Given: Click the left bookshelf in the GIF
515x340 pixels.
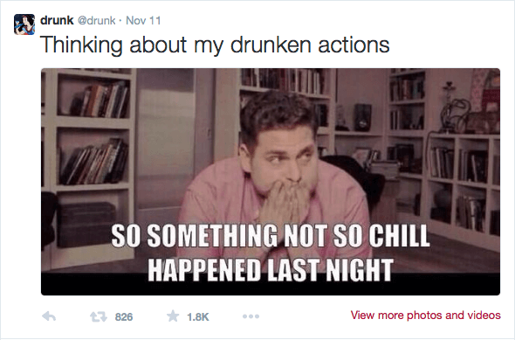Looking at the screenshot, I should (90, 164).
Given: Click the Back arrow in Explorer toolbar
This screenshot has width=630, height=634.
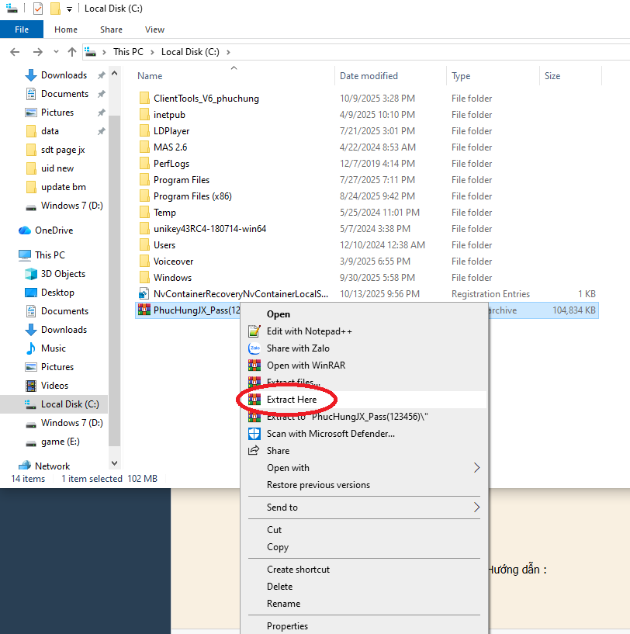Looking at the screenshot, I should [x=15, y=52].
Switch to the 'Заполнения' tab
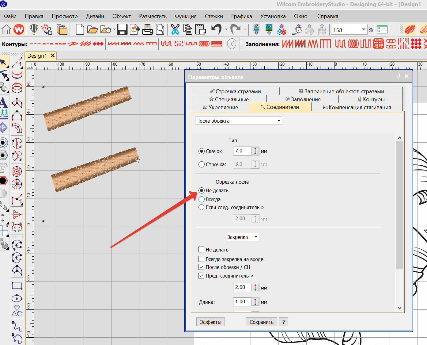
..............................
Required action: Could you output all of the records exactly, without their pictures?

Result for this task:
Given: Click the left bookshelf in the GIF
515x340 pixels.
Looking at the screenshot, I should (90, 164).
Given: Click the Back arrow in Explorer toolbar
This screenshot has width=630, height=634.
Looking at the screenshot, I should [x=15, y=52].
Switch to the 'Заполнения' tab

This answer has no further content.